Marco Aurélio Nogueira

09 de janeiro de 2015 | 12h19

A linda e badalada pop star norte-americana Rihanna veio a público se manifestar sobre o assassinato dos cartunistas de Charlie Hebdo. Segundo ela, que deixou claro ser contra “qualquer tipo de abuso, físico ou verbal”, o respeito a todos deve sempre prevalecer. Mas, acrescentou, “se querem paz, então devem parar de fazer piadas sobre tópicos sensíveis”. A liberdade não pode ser restringida, mas, pergunta, “você não se ofenderia e se magoaria se fosse um cristão ou um judeu e fizessem piada sobre seu Deus?”.

Rihanna ainda acrescentou que a religião islâmica não deve ser responsabilizada pelos atos dos três extremistas. “Estou absolutamente horrorizada e devastada com o que aconteceu.
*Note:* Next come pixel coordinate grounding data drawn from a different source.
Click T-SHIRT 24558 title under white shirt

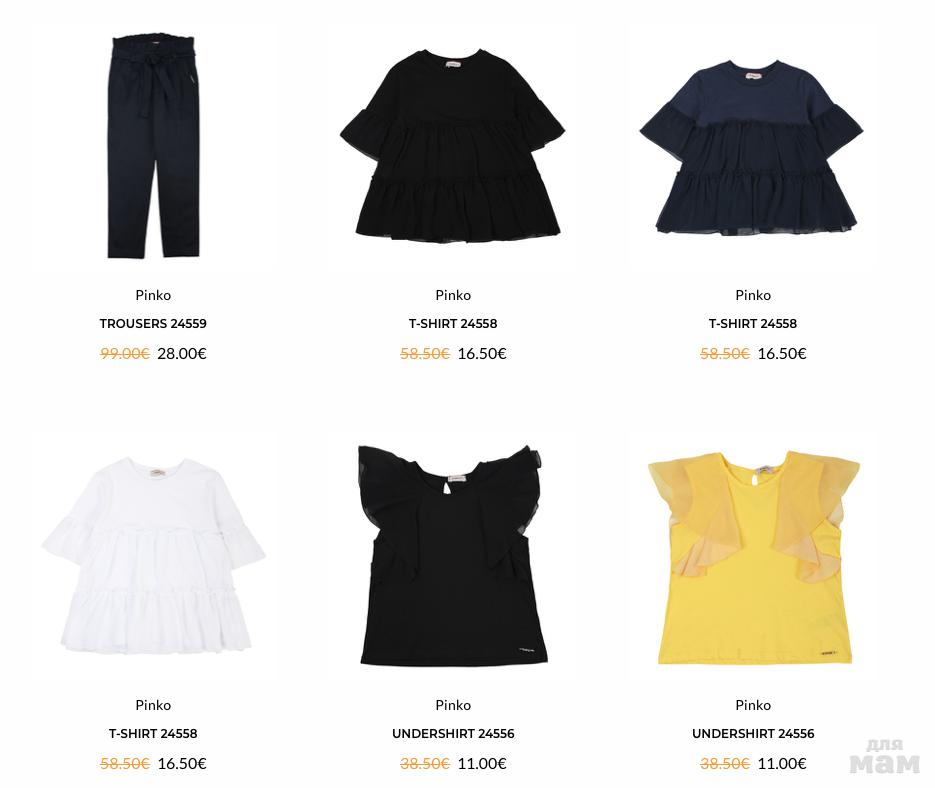pyautogui.click(x=153, y=733)
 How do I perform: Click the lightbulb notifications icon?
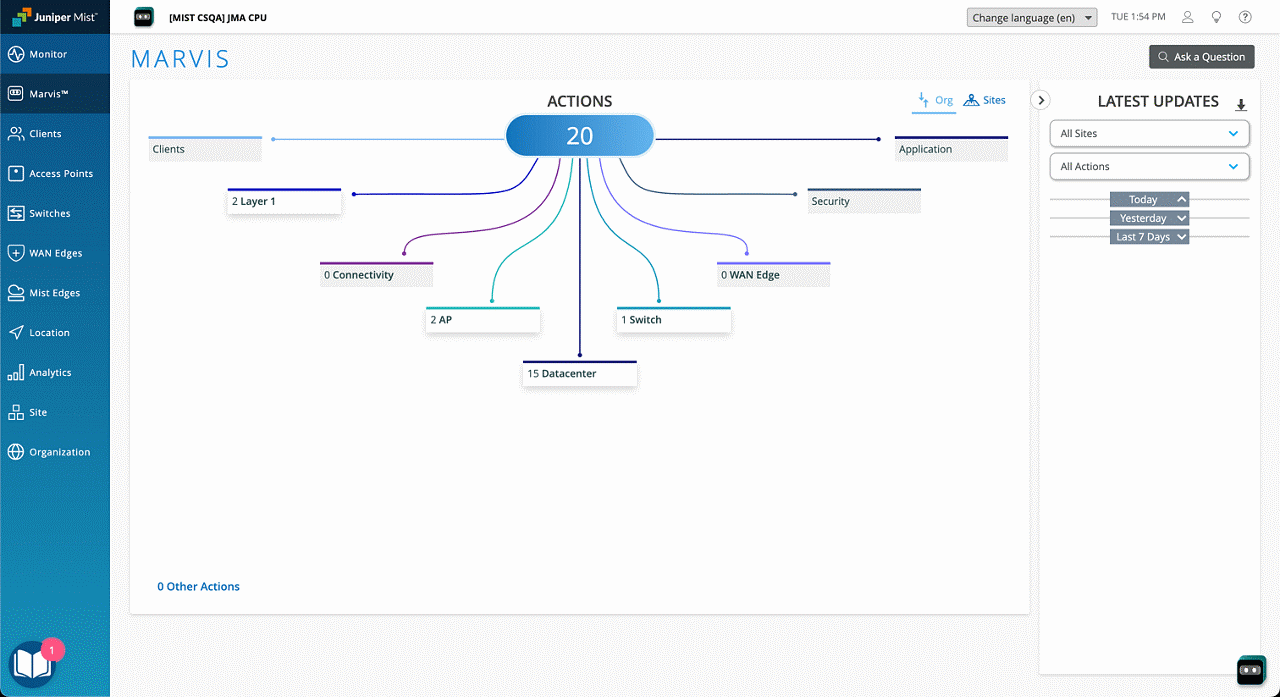pyautogui.click(x=1216, y=16)
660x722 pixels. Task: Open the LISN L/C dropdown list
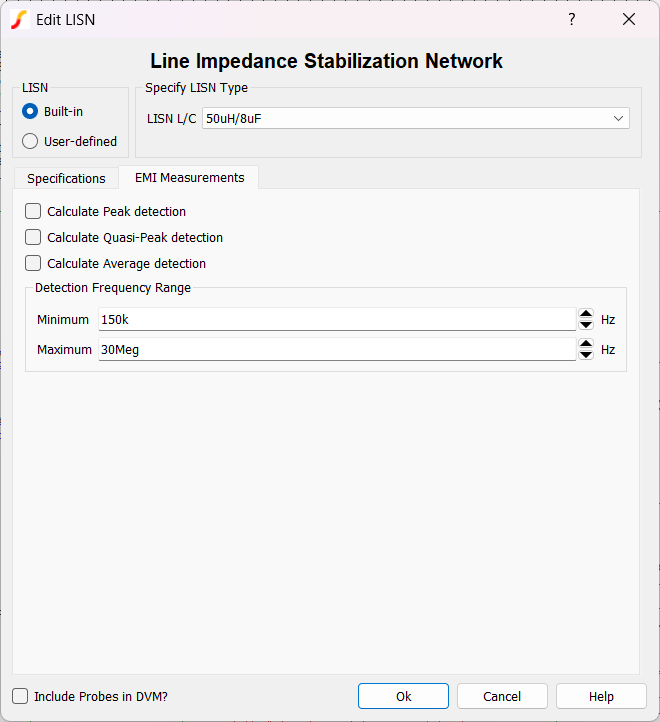(x=416, y=119)
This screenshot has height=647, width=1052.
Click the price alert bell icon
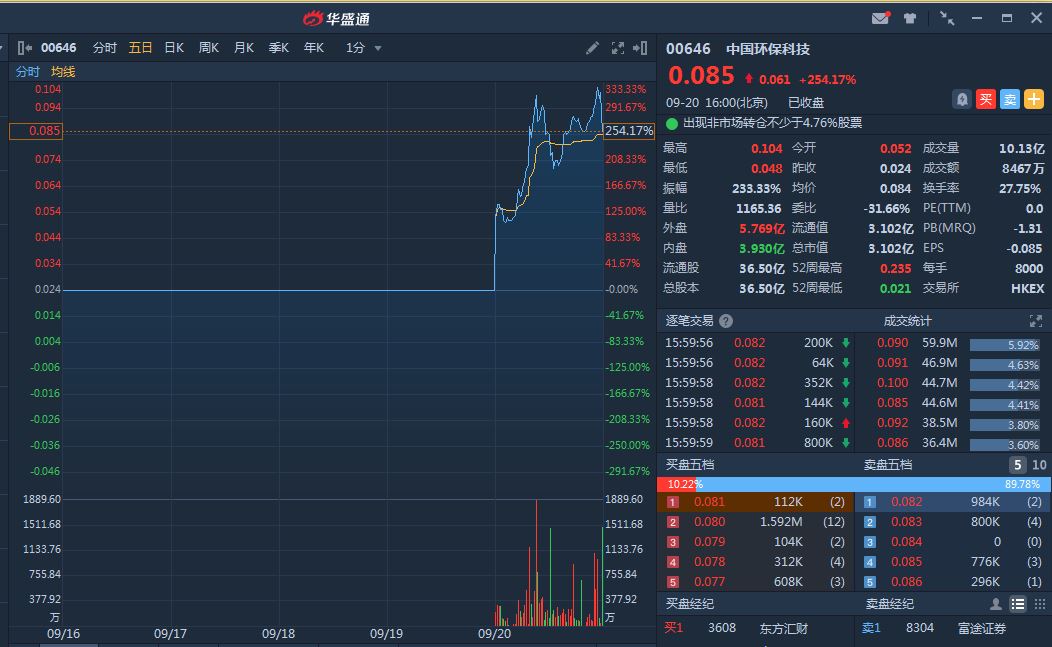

Mas vocês devem parar de culpar o Islã por isto. O islamismo é uma religião de paz, amor e fé. Não tem a ver com violência. O Profeta Maomé viveu para compartilhar amor e compaixão e não para assassinar pessoas. Todos são livres para acreditar no que quiserem. Então, parem de julgar, comecem a ajudar. E descansem em paz aqueles que faleceram”, escreveu nas redes sociais.

Não há por que esperar declarações sensatas, esclarecedoras ou profundas de pop stars, mas sempre é bom quando eles se manifestam. Mesmo que seja para deixar dúvidas no ar, como fez Rihanna, cujas palavras podem ser interpretadas como uma relativização dos atos extremistas, que seriam uma reação a “piadas sobre tópicos sensíveis”.

Muita gente que não é pop star e procura analisar com cuidado as coisas pode seguir caminho parecido. Os que não apreciam a postura anárquica de Charlie Hebdo, por exemplo, não admitem que certas atitudes do semanário sejam vistas como progressistas só por serem irreverentes. Para mostrar que não seguem como manada obediente a onda mundial de indignação, fazem reservas à conduta do semanário. Pessoas assim, num momento de empolgação crítica, podem terminar por concluir que os cartunistas colheram o que plantaram. Querem fazer crítica isenta, mas terminam no mesmo ponto de Rihanna: não brinquem com tópicos sensíveis. É algo discutível, por mais que deva ser considerado.

Melhor fez Madonna, que sabe tudo do universo pop mas está sempre um passo à frente. Também pelas redes sociais e sem perder de vista a devida publicização da mensagem inscrita em seu novo álbum (Rebel Heart, Coração rebelde), deixou clara sua posição: “Temos de respeitar todas as religiões. Mas também devemos respeitar a vida humana. Matar em nome de Deus é uma ideia do homem e não de Deus. A ignorância engendra a intolerância e o medo. Podemos lutar contra a escuridão com a luz. Somos todos Charlie!”.

A cantora indonesiana Anggun, que faz sucesso na Europa, seguiu linha parecida no Twitter. “Como chegamos a este ponto? O mundo tornou-se um lugar horrível onde o mal está em toda parte, o ódio é cultivado e a vingança é justificada”.

Na França sobretudo, mas também em vários outros países, as celebridades não se furtaram de tomar posição. Exemplo eloquente disso é o vídeo compilado pelo Grand Journal de Canal+, com pungentes declarações de numerosos artistas, esportistas, jornalistas e intelectuais em torno da mensagem unitária “Je suis Charlie”. O vídeo ganhou dimensão de homenagem póstuma, mas funciona bem mais como testemunho de uma época.